How do you want the first season to be remembered?

I think you’ve just done it to be perfectly honest.  When I came to the project I remember thinking this is a concept or a premise that I’ve never seen before.  I just think I hope it’s remembered for that really, that this is such a unique situation that offers so many platforms for sort of great drama that I just hope that that’s how it’s remembered as an inaugural season.

Do you appreciate all things Russian now?

I do.  It’s lucky that my publisher is Russian and speaks Russian so that’s aided me enormously.  Yes, with the research that we were doing, obviously, a lot of the research I did for Philip was exactly that, which was just to research the Russia that he would have grown up with so I could better understand maybe why it was he wanted to defect.  I’ve certainly found a new passion for Russian male voice choral singing. 

After being in the US for so many years, do you see Phillip changing since his arrival?

Absolutely.  I think when he first arrived he, like Elizabeth, was as hard-lined as her and they were there for a very specific mandate.  I think it’s his time there that’s changed him.  I think what’s consolidated that more than anything is the birth of his children.

Keri Russell is associated with FELICITY as the good girl and with THE AMERICANS she gets to be tough!

I thought it was an incredible piece of casting by FX.  In the same way there is this sort of slight mirror that to the KGB would have chosen someone who you wouldn’t naturally look at and say, oh, KGB operative, in the same way FX cast, not just, when you look at Keri, you pretend she’s – you don’t go KGB operative, but as you say, she comes with this sort of American tele-visual history of being this sweet person. Then they’ve 180’d that casting on its head.  I really appreciate when casting is that original and daring in a way.  I thought it was a shrewd piece of casting on their behalf for those two reasons.

You’ve already got season two locked down, anything planned during the break?

I am trying to solidify, at the moment, a horse trip to Mongolia to take in April, which I’m incredibly excited about.  So, no work work, but that to me is my idea of heaven.  I’m just trying to finalize plans on that at the moment.

Did you always want to act or was there something else you wanted to do?

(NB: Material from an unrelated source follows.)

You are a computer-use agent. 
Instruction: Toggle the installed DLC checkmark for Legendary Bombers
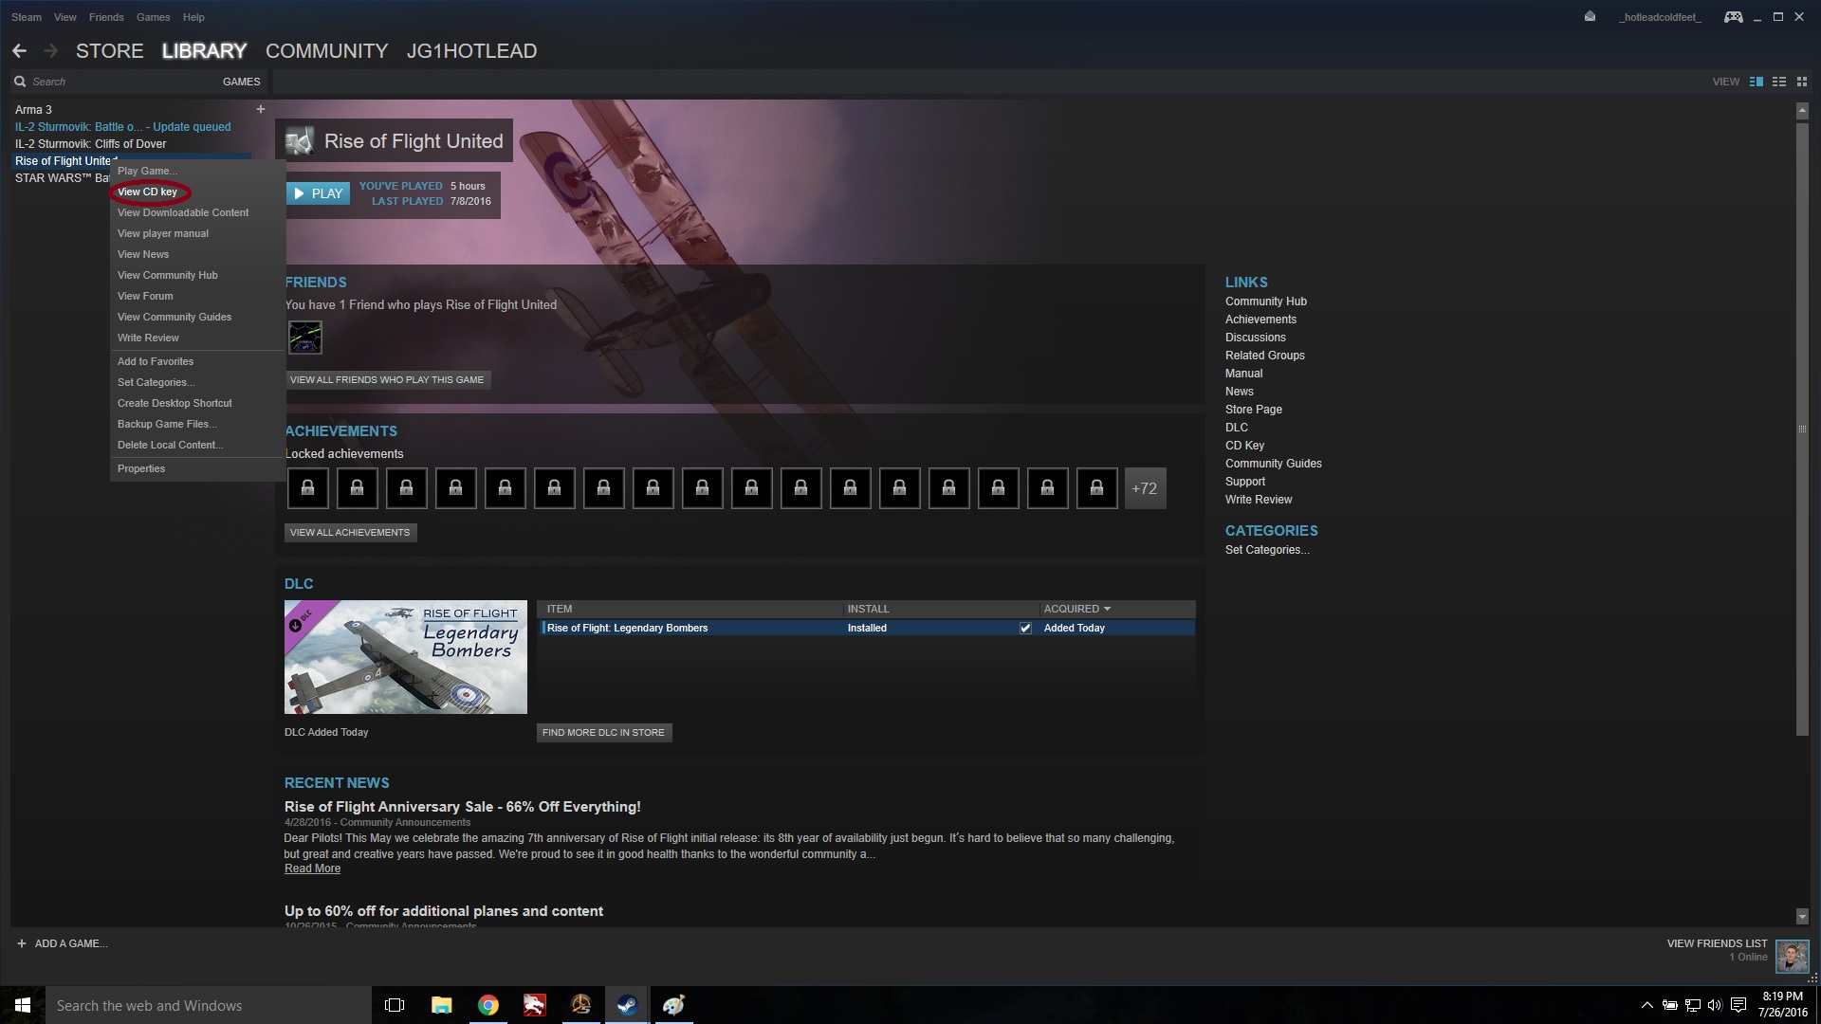click(1025, 628)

I’m not sure, that might be a chicken or egg question.  When I was growing up and I sort of wanted to be all these sort of classic boyhood things like a soldier and a cowboy and all those other things.  I think there must have been a point when I realized if I was an actor I could play all those parts—do all those things and then sort of go home at the end of the day.  That’s the glory, in a way, of doing this crazy, maniacal job is that you do get the opportunity to live out boyhood fantasies and at the moment I’m ticking the box on the spy one. 

How has your career rewarded you so far?

For me personally, I would have to say it’s the variety of which I’ve experienced.  I’ve been incredibly lucky to sort of bridge a number of mediums, be it film, television, and my sort of real love, which is the theater and others as well, such as radio.  It’s the variety of it that I’ve enjoyed enormously, I think.  I think it keeps you, I’m certainly sorry, I can speak personally; it keeps me fresh in a way when I’m challenged in that way.

Was it fun going back to the 1980’s?

They were very formative years for me sort of growing up.  There have been elements of the clothes—we sort of go, oh my God, I remember my mom wearing these and things like that. Strangely enough, it was a time where we were watching American television so I have this strange, slightly removed nostalgia when the cars come out and obviously the American crew and cast go oh, I remember this car.  I remember those cars watching them on television thinking oh, my God, they’re so exotic, those Mustangs and Buicks, and now I’m sort of being allowed to drive one recklessly, which is fabulous.

Thanks for sharing with us today Matthew and if you have not discovered FX then all I can say is what planet are you on? The new series THE AMERICANS airs on Wednesdays, at 10 PM Eastern/Pacific. Check out this fantastic series!